Holidays are nice and all, but let’s be honest: a holiday with ADHD is rough. Shiny shopping malls, awkward interactions with relatives and our own misguided expectations can lead us off the cliff of madness. Organization methods are great, but what can we do when the train starts going off the rails? Here are three tips to help you manage your stress levels so you can deck the halls, not the people around you.
1. Mindfulness might save your mind
If you have never tried mindfulness, now might be your time. The roast is burning? The children fighting? Take a deep breath, and imagine yourself somewhere far far away, with no decorations, in-laws or loudspeakers playing carols.
The best part of mindfulness is that it actually may save your mind AND help you manage your ADHD symptoms more efficiently. Ready to give it a whirl? Go see my good friends at Mindfully ADD!
2. Perfection might be attainable, but good enough may have to do.
Roasts may burn. Relatives may fall ill. Deadlines will get missed, and someone will lose your last roll of tape. I’m a perfectionist myself, so I really don’t like it when something comes in and tries to keep me from scoring a 10/10.
Here’s the problem with perfection: if the holiday becomes more about appearance and less about experience, you are missing the whole point. The family won’t remember how beautifully the table was set, but they will remember your scolding, nagging, and screaming. So will their therapist if you don’t learn to let it go.
3. Laugh. Laugh. Laugh.
My husband is a chef. EVERY HOLIDAY where he has to cook, we both become tense as rubber bands. One, because we are chronically disorganized. Two, inevitably that has hobbled our progress in some way. Usually by the time we are sitting down to say grace we are both primarily thankful to have not strangled each other.
The solution to this?
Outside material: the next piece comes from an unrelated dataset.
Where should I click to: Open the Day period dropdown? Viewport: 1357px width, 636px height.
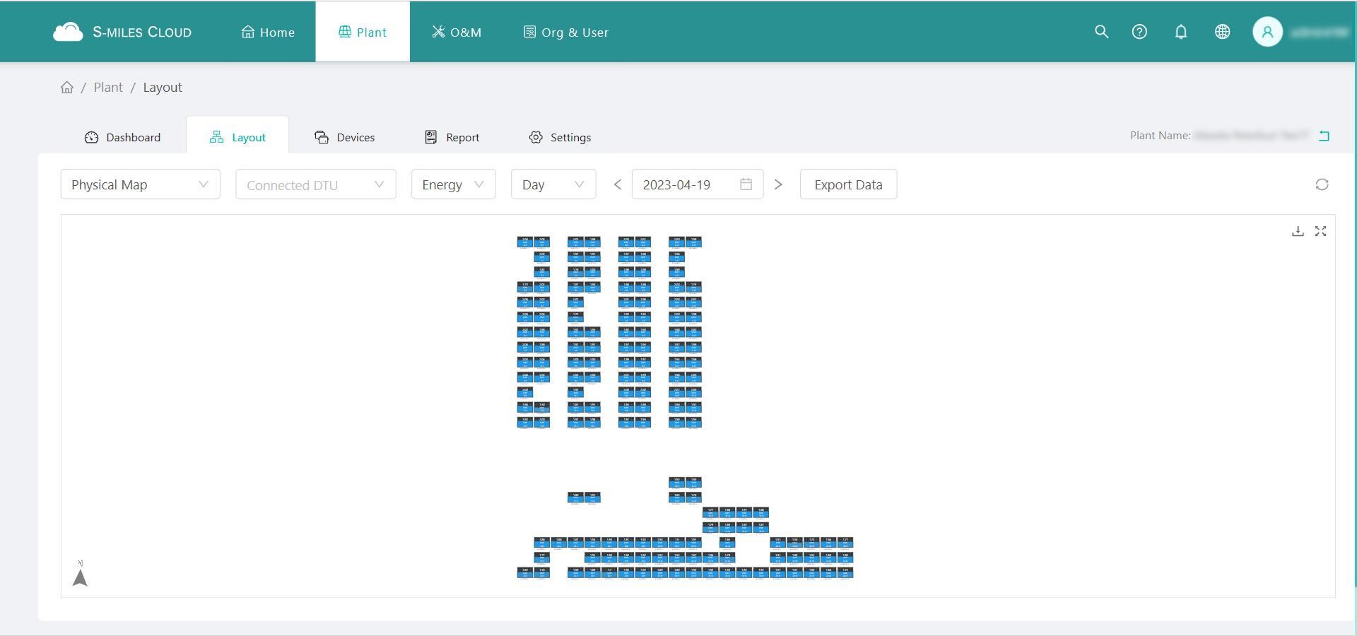tap(553, 184)

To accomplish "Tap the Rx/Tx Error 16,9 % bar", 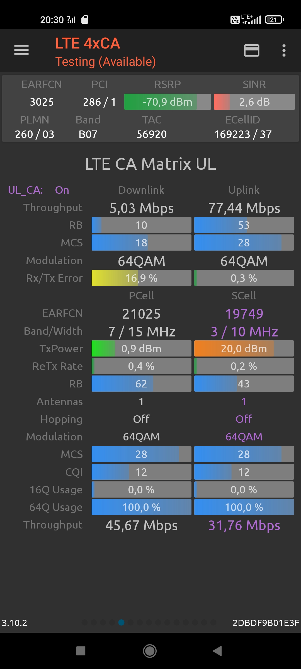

We laugh like hell at ourselves afterwards. We sit down with a glass of wine once the kids are asleep and all the guests are gone and we shriek with laughter over all of our faults and foibles. Then we move on. You can too.
I know the holidays can max you out and leave you frazzled. Some other good tips are to have a room off to the side where you can get a breather of sensory overload kicks in. Have a family member keep an eye on that aunt who manages to insult everyone and have them step in when things begin to look awkward. And most of all, remember: it’s only once per year!